In the sixteenth century Quinten Massys was the greatest and most naturalistic painter. He was said to be the “originator of a peculiar class of genre pictures, being in fact life-like studies from the citizen life of Antwerp.” Here was an honourable departure from conventionality. His followers, however, having no mind to see how he was so great, were led away from the study of nature, and where are they now? Their names we all know, but who cares to see their works? Massys, the greatest painter of this period in the Netherlands, was content to take his subjects from the life of his own times, as all great men have been, from the Egyptians downwards.
Germany.

_EXTRACTED RECORDS_.

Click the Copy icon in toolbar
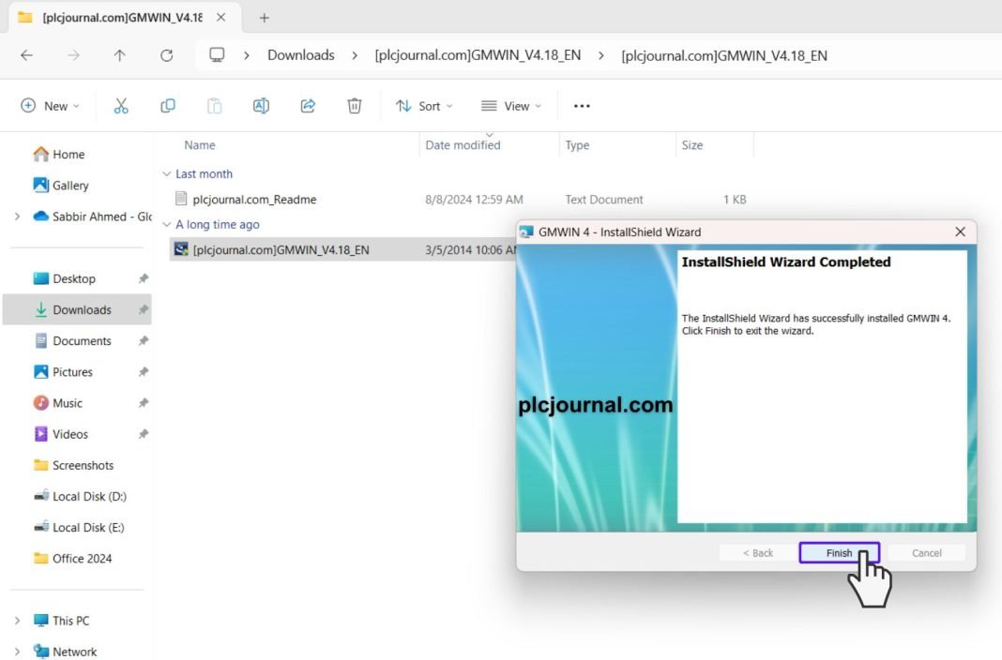 [168, 106]
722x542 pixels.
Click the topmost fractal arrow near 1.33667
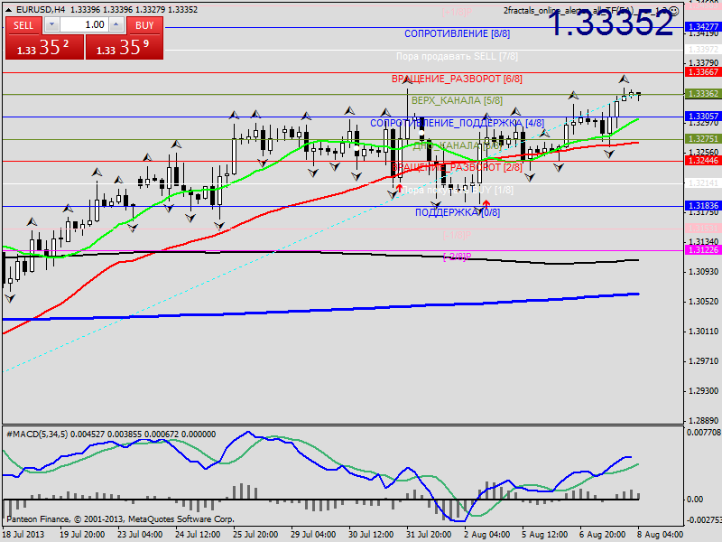click(x=625, y=80)
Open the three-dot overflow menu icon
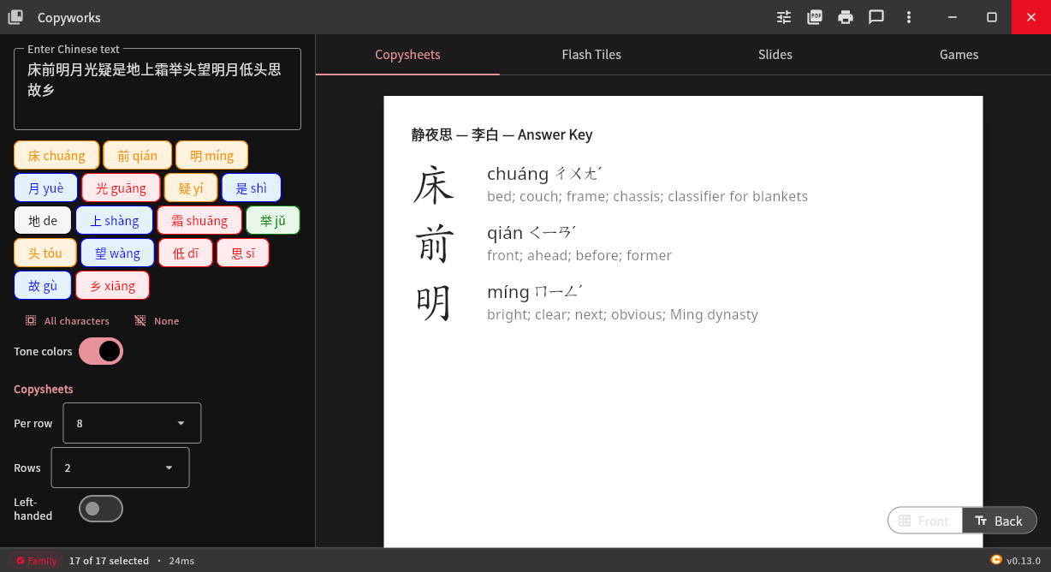Screen dimensions: 1051x572 (908, 17)
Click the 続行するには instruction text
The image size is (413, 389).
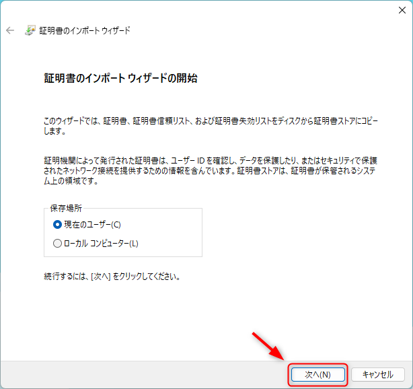(111, 277)

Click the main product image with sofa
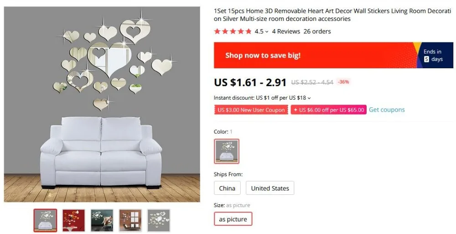coord(102,104)

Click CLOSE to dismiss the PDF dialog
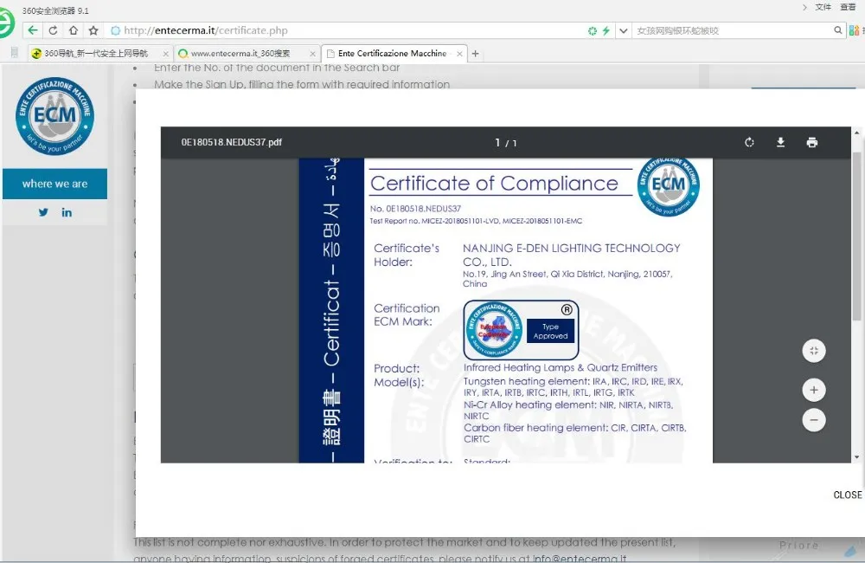(847, 495)
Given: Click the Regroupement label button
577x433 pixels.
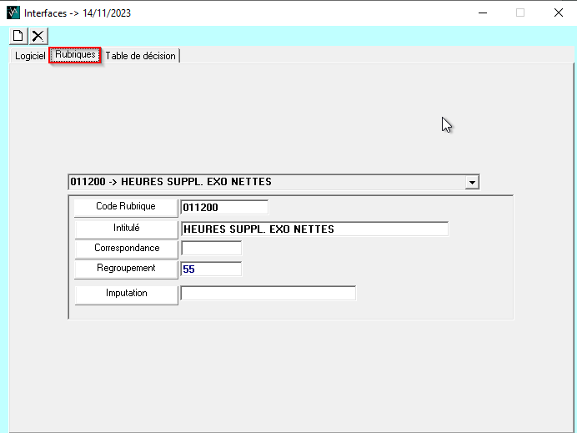Looking at the screenshot, I should 126,269.
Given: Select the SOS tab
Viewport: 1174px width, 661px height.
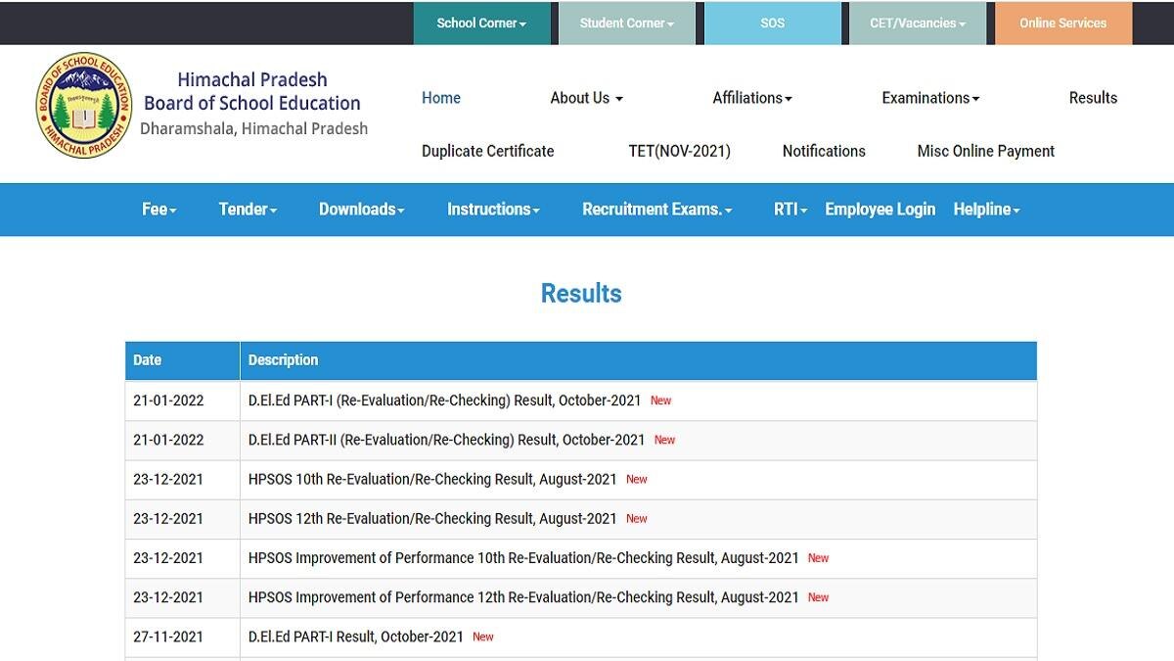Looking at the screenshot, I should (773, 23).
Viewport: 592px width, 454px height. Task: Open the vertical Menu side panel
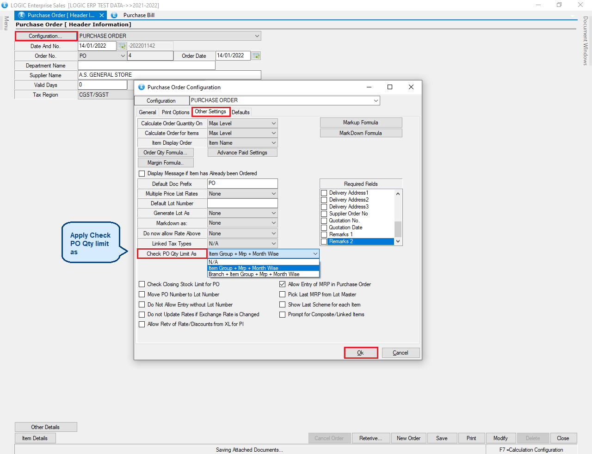[x=6, y=23]
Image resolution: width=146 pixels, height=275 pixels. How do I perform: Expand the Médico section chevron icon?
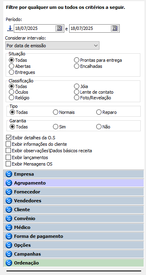click(x=9, y=227)
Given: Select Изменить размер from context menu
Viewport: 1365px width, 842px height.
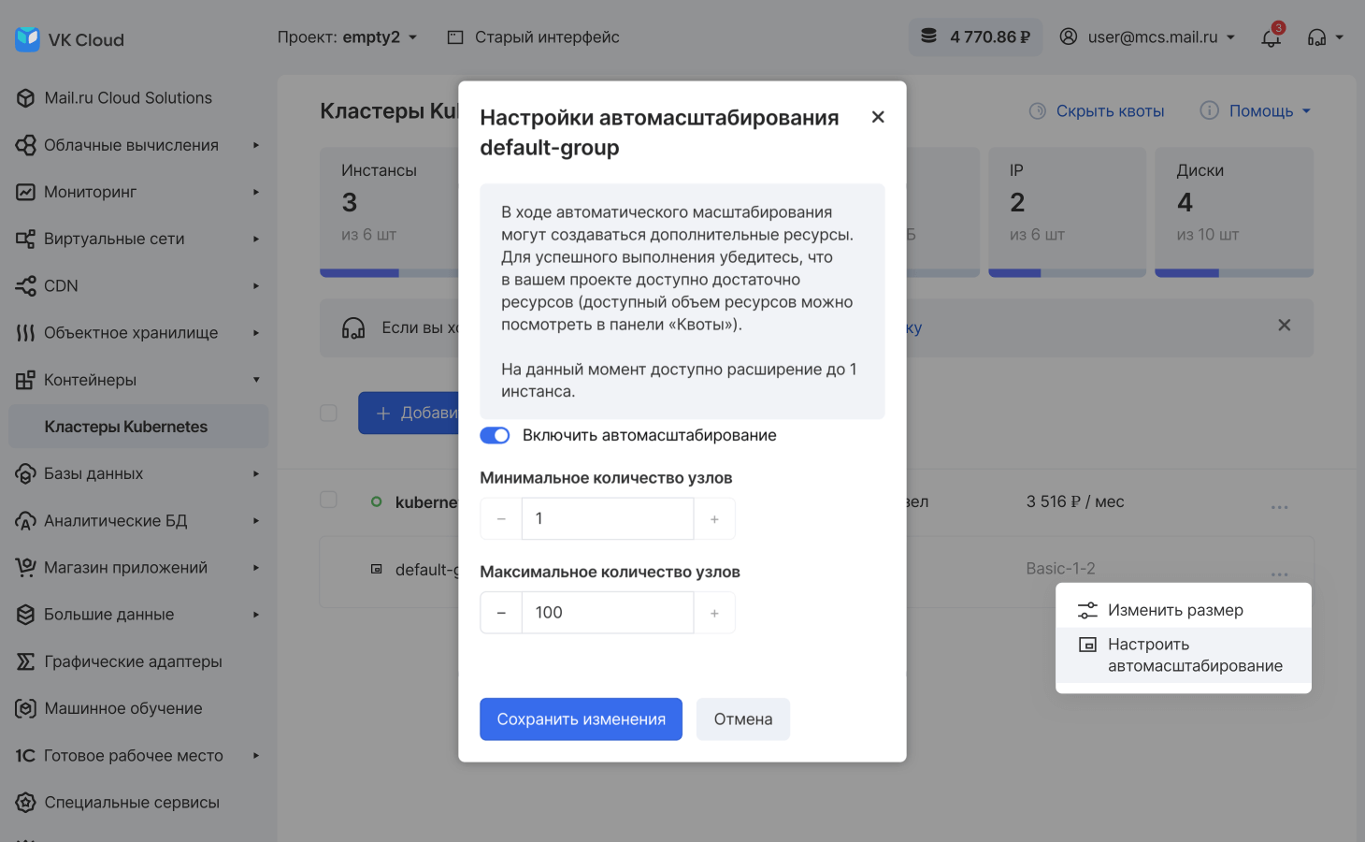Looking at the screenshot, I should [x=1174, y=610].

_WHAT YOU ARE ASKED TO DO_.
Rewrite the Massys passage between "In the sixteenth" and "the Egyptians downwards.", inclusive, swapping "Antwerp" for "Bruges".

_SOLUTION TO THE PROBLEM_.
In the sixteenth century Quinten Massys was the greatest and most naturalistic painter. He was said to be the “originator of a peculiar class of genre pictures, being in fact life-like studies from the citizen life of Bruges.” Here was an honourable departure from conventionality. His followers, however, having no mind to see how he was so great, were led away from the study of nature, and where are they now? Their names we all know, but who cares to see their works? Massys, the greatest painter of this period in the Netherlands, was content to take his subjects from the life of his own times, as all great men have been, from the Egyptians downwards.